*Work to be completed*. In the material below, which lines hold the word "screenshot"? Pick each one out.

*Provided records*.
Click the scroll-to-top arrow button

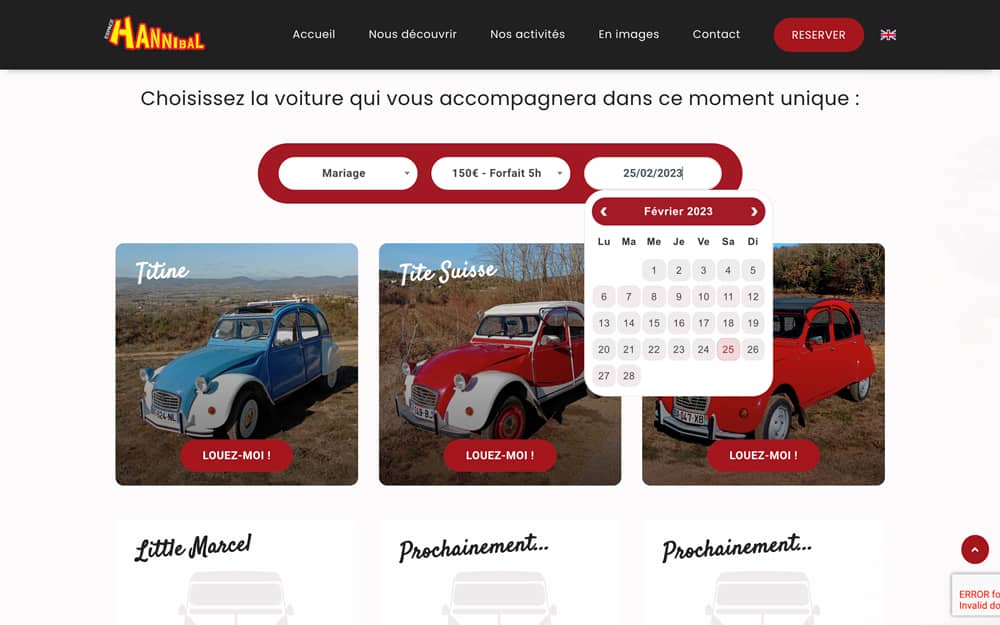(974, 549)
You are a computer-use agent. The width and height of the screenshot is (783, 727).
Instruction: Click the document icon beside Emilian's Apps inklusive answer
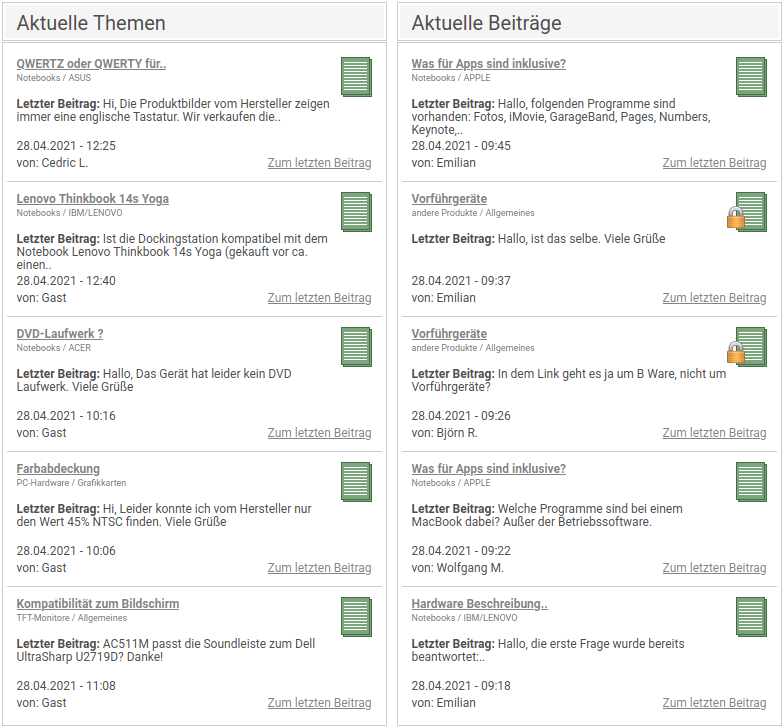[752, 77]
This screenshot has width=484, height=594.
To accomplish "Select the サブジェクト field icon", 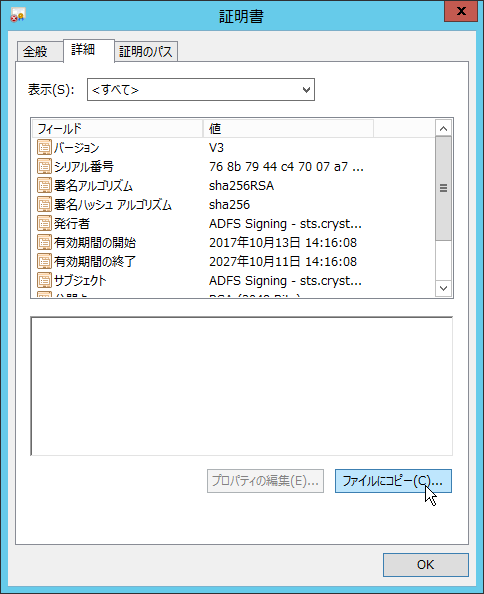I will click(x=44, y=280).
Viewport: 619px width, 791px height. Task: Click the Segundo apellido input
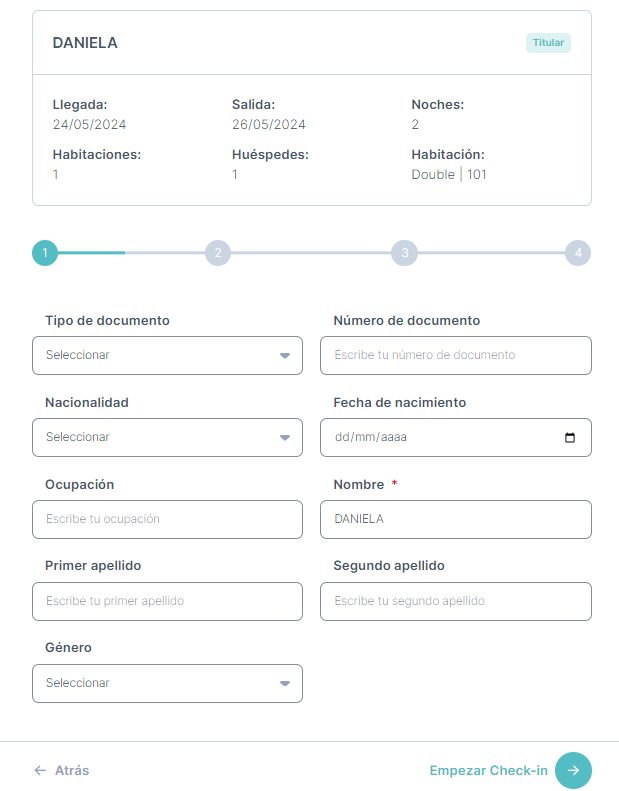[x=456, y=601]
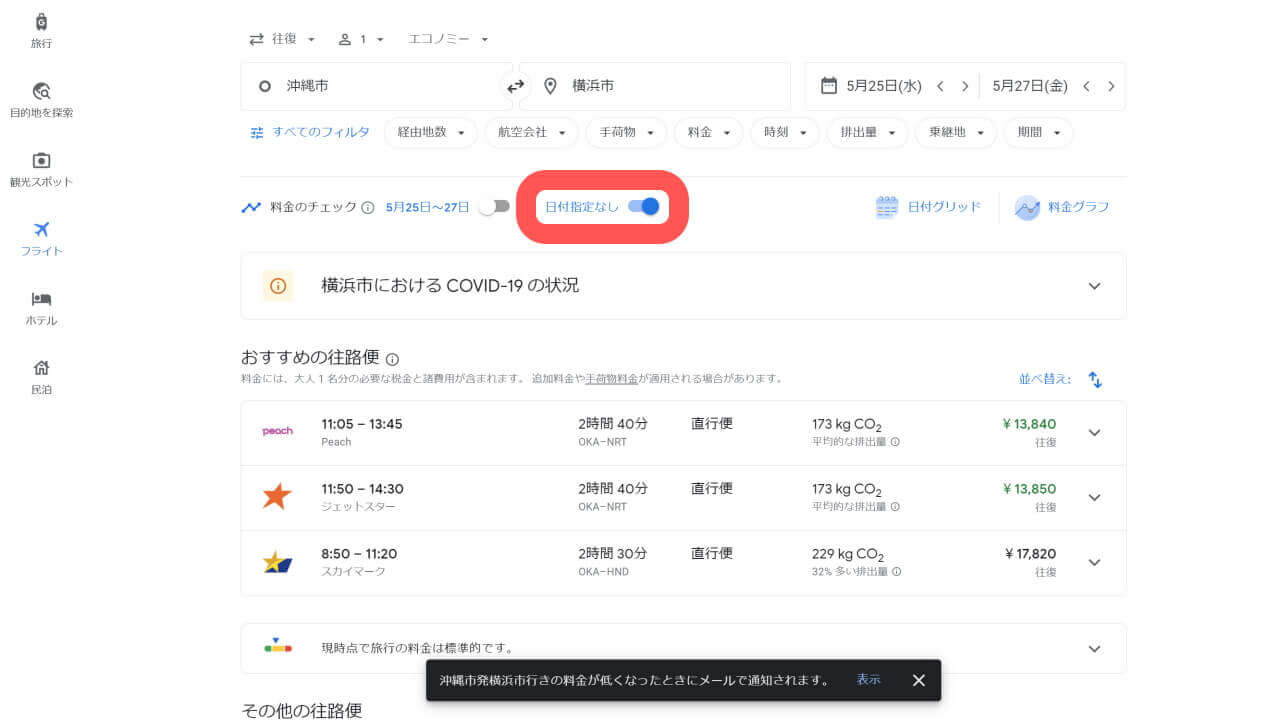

*Answer section*.
You are a computer-use agent. The width and height of the screenshot is (783, 727).
This screenshot has width=484, height=594.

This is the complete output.